Streit um Strategie bei Entsiegelung

Initiative Stadtfieber wirft Magistrat vor, falsche Prioritäten zu setzen
Offenbach – Die Bürgerinitiative „Stadtfieber“ zeigt sich mit Blick auf den Klimawandel irritiert über den Kurs der Stadtregierung. Konkreter Aufhänger ist die städtische Plakataktion unter der Überschrift „Für’s Entsiegeln Geld bekommen.“ Mit dieser Aktion, die auch unter dem Slogan „Schwammstadt Offenbach“ propagiert wird, sollen Privatbesitzer motiviert werden, ihre Grundstücke zu entsiegeln.
Auch Stadtfieber findet es wichtig, etwas gegen die zunehmende Versiegelung in der Stadt zu tun. „Nur sollte die Stadt mit gutem Beispiel vorangehen. Denn durch vergangene und aktuelle Projekte ist rare Naturfläche im enormen Ausmaß versiegelt worden oder davon bedroht“, sagt Stadtfieber-Sprecher Günther Eufinger. Als Beispiele nennt er das Baugebiet An den Eichen (100 000 Quadratmeter), das Rechenzentrum am Lämmerspieler Weg (50 000 qm), das neue Polizeipräsidium (35 000 qm).
Vor diesem Hintergrund wäre nach Ansicht der Bürgerinitiative zu erwarten, dass zumindest für die Zukunft Klimaschutz durch Reduktion des Autoverkehrs und den Erhalt von Grünflächen und Kaltluftschneisen oberste Priorität hätte. Eufinger: „Doch genau das Gegenteil wird mit der geplanten Verlängerung der B 448 der Zerstörung von Teilen des Lohwaldes und dem neuen Baugebiet Bieber Waldhof-West getan.“
Die Bürgerinitiative schlägt vor, dass die Stadt verstärkt auf Flächeneffizienz setzt: Zunächst solle – gemäß dem Ziel des Baugesetzbuches – „Innen- vor Außenentwicklung“ geprüft werden, ob in bereits entwickelten Gebieten Wohnraum, beispielsweise durch Aufstockung, Anbau und Umnutzung, geschaffen werden könne.
Gleichzeitig plädiert Stadtfieber dafür, im Zuge einer Strategie der „doppelten Innenentwicklung Grünflächen qualitativ und quantitativ so aufzuwerten, dass diese ihre Funktionen in Sachen Klima und Erholung erfüllen können.

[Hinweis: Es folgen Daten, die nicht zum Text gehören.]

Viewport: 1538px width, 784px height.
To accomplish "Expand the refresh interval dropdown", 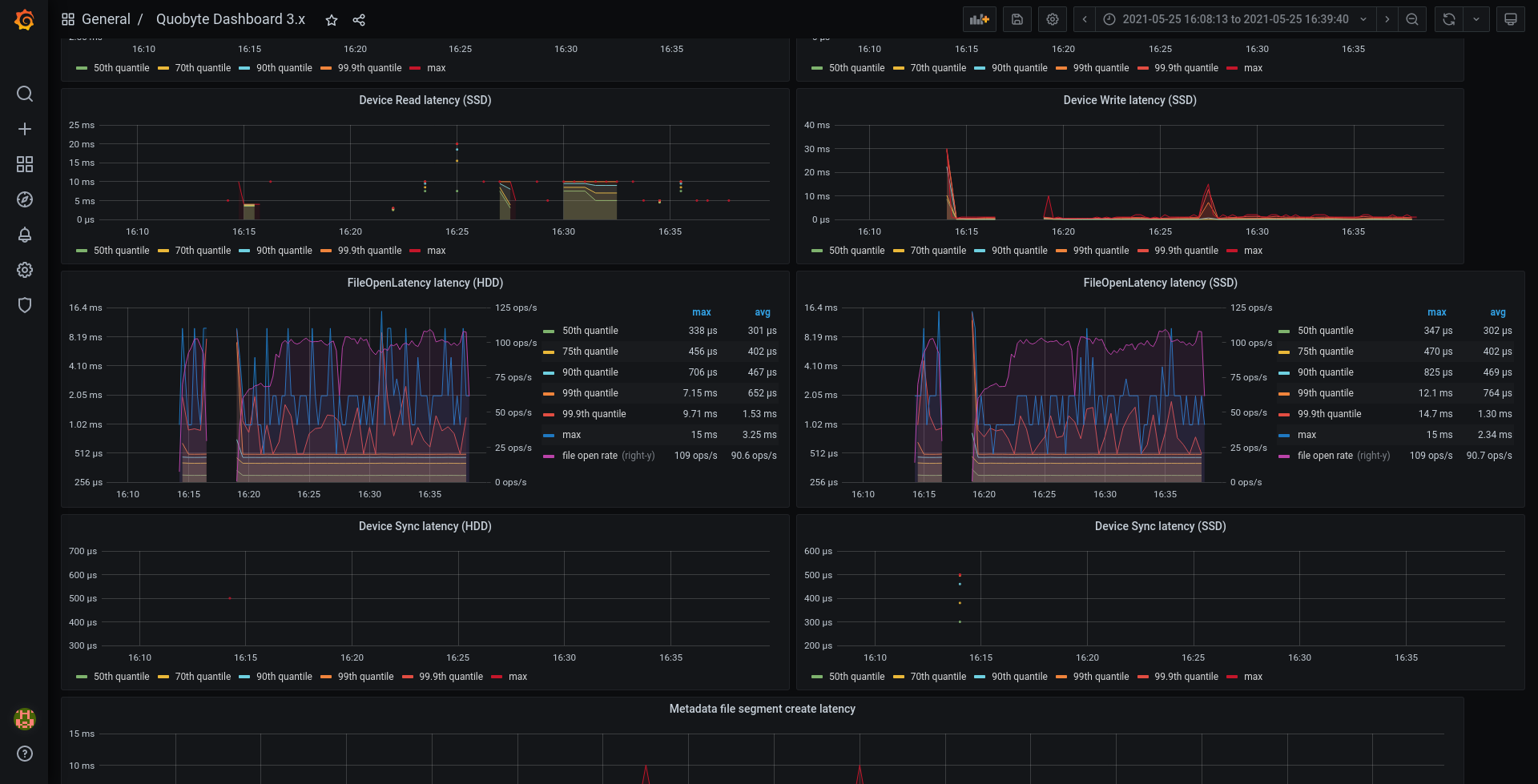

Die Stadtregierung weist die Kritik der Initiative zurück: Im Gegensatz zu individuellen Einzelinteressen müsse die Stadt stets alle Interessen und Güter bei allen Entwicklungen abwägen. Zur Daseinsvorsorge gehöre unter anderem die Sicherstellung wichtiger Sicherheitsstruktureinrichtungen (Polizeipräsidium), der Ausbau der Infrastrukturleistungen (Rechenzentren), die Bereitstellung von weiteren Flächen für Kitas und Schulen, ein gesundes und nachhaltiges Wachstum sowie ein steuerndes Einwirken auf die steigenden Wohnkosten durch ein verstärktes Wohnraumangebot. „Diese Ziele lassen sich in der vergleichsweise kleinen Gemarkung der Stadt Offenbach kaum noch durch Nachverdichtung der bereits dicht bebauten Stadtflächen verwirklichen“, heißt es. Bei der Inanspruchnahme weiterer Flächen nehme die Stadt die Abwägung aller wichtigen Klima- und Umweltschutzbelange vor. Wenn die Bebauung zusätzlicher Flächen erforderlich sei, dann immer mit einem entsprechenden Ausgleich.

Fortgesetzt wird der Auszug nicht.